27. We have considered all the cases cited by the learned counsel for parties. However, we do not find anything on which basis the view we have expressed above may be doubted or shaken. Our conclusions and answer to the questions referred to us are as under:-

(A) Sub-Clause (a) of Sub-rule (2) of Rule 49-A of the Civil Services (Classification, Control and Appeal) Rules, 1930, as applicable in Uttar Pradesh, is not violative of Articles 14 and 21 of the Constitution of India as held in case of Jagjit Singh v.

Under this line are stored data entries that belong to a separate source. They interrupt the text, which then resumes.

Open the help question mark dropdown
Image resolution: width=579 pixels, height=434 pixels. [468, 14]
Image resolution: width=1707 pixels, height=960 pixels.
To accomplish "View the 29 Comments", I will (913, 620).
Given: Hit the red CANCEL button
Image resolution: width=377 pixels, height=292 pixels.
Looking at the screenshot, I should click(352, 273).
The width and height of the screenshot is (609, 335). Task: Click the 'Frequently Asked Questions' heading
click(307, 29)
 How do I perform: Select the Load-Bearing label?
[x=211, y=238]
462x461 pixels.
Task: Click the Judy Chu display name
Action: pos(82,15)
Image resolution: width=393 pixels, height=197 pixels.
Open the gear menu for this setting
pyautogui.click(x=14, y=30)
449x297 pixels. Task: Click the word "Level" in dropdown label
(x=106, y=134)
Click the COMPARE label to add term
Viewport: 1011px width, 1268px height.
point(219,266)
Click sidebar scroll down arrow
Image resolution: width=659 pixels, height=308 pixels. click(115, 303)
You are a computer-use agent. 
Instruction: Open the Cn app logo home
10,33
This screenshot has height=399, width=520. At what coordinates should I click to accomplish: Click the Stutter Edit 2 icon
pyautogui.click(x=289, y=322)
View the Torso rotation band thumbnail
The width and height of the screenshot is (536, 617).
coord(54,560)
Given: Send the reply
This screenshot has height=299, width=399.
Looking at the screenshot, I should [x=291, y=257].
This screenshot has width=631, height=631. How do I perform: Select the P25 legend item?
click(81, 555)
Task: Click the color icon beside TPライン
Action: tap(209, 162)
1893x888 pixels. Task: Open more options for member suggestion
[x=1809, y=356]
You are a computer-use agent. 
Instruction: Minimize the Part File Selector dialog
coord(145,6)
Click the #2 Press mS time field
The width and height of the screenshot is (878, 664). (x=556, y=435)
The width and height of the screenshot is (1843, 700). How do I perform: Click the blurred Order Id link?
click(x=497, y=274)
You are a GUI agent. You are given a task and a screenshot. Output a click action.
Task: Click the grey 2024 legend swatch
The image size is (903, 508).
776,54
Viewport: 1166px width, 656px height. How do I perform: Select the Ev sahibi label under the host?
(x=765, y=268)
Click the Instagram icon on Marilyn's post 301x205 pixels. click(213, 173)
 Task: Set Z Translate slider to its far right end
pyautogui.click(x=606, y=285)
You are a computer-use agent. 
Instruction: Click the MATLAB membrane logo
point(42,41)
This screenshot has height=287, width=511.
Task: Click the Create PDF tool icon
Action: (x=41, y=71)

State of U. P., reported in (1996) 1 UPLBEC 405 and the judgment is here by over-ruled.

(B) The legal fiction envisaged under Sub-rule (2) (a) and (b) of Rule 49-A shall come into play and a deemed suspension by an order of the appointing authority shall came into existence if the Government servant is detained in custody for more than forty-eight hours even in absence of any order in writing passed by the appointing authority.

(C) The deemed suspension provided under Sub-rule (2) of Rule 49-A shall be confined to the period of detention in custody and not beyond that.

(D) The deemed suspension by an order of the appointing authority under the legal fiction provided in Sub-rule (2) may be continued after release by the appointing authority by passing an express order taking into account the guidelines provided in other sub-rule of Rule 49-A according to the facts and circumstances of the case.

(E) The deemed suspension under Sub-rule (2) of Rule 49-A may be modified or revoked by the appointing authority on a representation made by the Government servant which shall be considered and decided taking into consideration the guidelines provided in Sub-rules (1) and (1-A) of Rule 49-A.

28. Consequently, the views expressed by the three Division Benches noticed in this order shall stand over-ruled to the extent they are contrary to the view expressed by us in the aforesaid conclusions.

Let the record of the Special Appeal and the writ petition be placed before the respective Benches for deciding on merits in the light of the position of law with regard to Sub-rule (2) of Rule 49-A mentioned in this judgment.